About Mental Health

Mental illness affects many people from every walk of life. At any one time as many as one in four people may experience mental health problems.

Mental illness affects everyone in different ways but there are some common symptoms.

About mental health and emotional wellbeing

We all have mental health, just as we all have physical health and our mental health, like our physical health doesn’t always stay the same.  We all experience times when we feel low or stressed, frightened or anxious. Most of the time these feelings pass. However, sometimes they develop into a more serious problem.

Good mental health enables us to build healthy relationships at home or work, where ever we need to feel accepted, included and safe. Contact with other people is important. Social contact keeps us connected to each other and prevents social isolation. With good mental health we are able to cope with life, bouncing back from the difficulties and problems that come our way. We call this emotional resilience. Our attitudes and beliefs, our social connections and the ways we learn to cope with life’s stresses builds emotional resilience and enables us to maintain our emotional wellbeing.

About mental illness

Mental illness affects many people from every walk of life. At any one time as many as one in four people may experience mental health problems. Mental illness affects everyone in different ways but there are some common symptoms.
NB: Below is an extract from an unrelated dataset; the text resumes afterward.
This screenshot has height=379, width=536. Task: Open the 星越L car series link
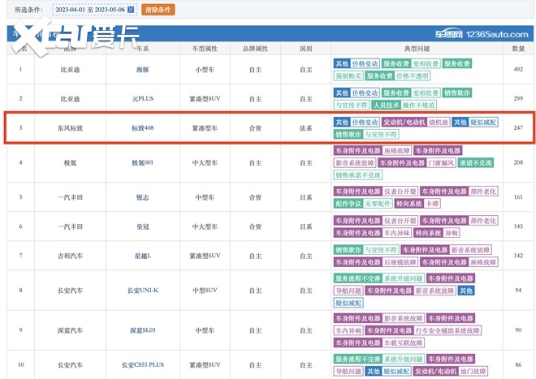142,256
People may behave in a particularly unusual or confusing way. Someone experiencing heightened anxiety may find it difficult to leave the house or get on a bus for fear of a panic attack. Someone with Obsessive Compulsive Disorder may continually wash their hands. Someone with Depression may be unable to get out of bed. These behaviours may lead to disruption with every day activities and get in the way of daily life.
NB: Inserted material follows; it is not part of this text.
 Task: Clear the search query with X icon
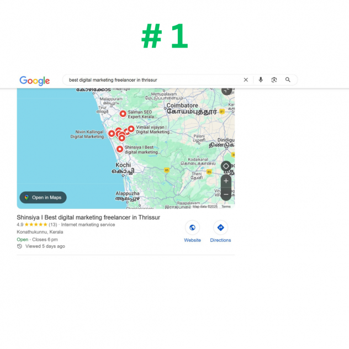(x=246, y=80)
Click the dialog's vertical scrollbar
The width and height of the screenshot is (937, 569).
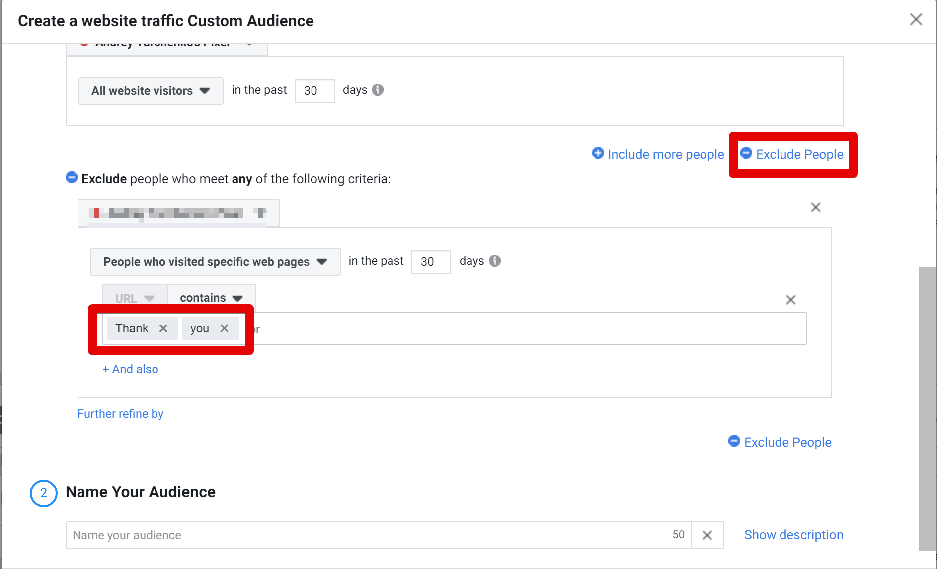(x=927, y=407)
Peoples’ thinking may be confused. Thoughts may speed up or slow down. People may appear disorganised, find it difficult to concentrate, they may even appear irrational. Unusual thinking can interfere with people’s ability to hold a conversation, to manage at work or carry out necessary tasks such as paying bills or going shopping. Sadly, unusual and disorientated thinking may also lead to self-harm or suicidal thoughts.


Whilst our mood varies throughout the day, with mental illness mood swings may be more severe. Peoples’ moods may fluctuate rapidly from extreme excitement to overwhelming distress. These severe mood swings may impact on our relationships with others, the way we communicate and the way we interact with the people around us.


Mental illness may affect the way people interpret the world through their senses, (vision, smell, touch, taste and hearing). They may hear voices or see unusual things. Hearing voices may be very distracting making it difficult for people to concentrate at work or at school. People may find it difficult to hold conversations whilst they are experiencing auditory hallucinations. Likewise visual hallucinations, can cause distress and fear such as seeing objects distorted or moving in ways they usually wouldn’t.

Social withdrawal

Many people find that the above symptoms disturb their daily routines and interactions with others so significantly that they withdraw from social contact, spending more and more time on their own. This can lead to feelings of loneliness and increased anxiety and negative self-esteem. Relationships struggle as people stop seeing or communicating with friends and loved ones. Family life suffers as people struggle to understand the behaviour of their family member.  As people withdraw more and more they stop going to work or school, cease communicating with friends and family and stop looking after themselves through poor self-care and poor eating.  This takes a toll on peoples’ physical health with depression linked to a 67% increase of risk of death from heart disease (Mental Health Foundation). Eventually people forget how to interact with others, losing the social skills and ability to communicate that many of us take for granted.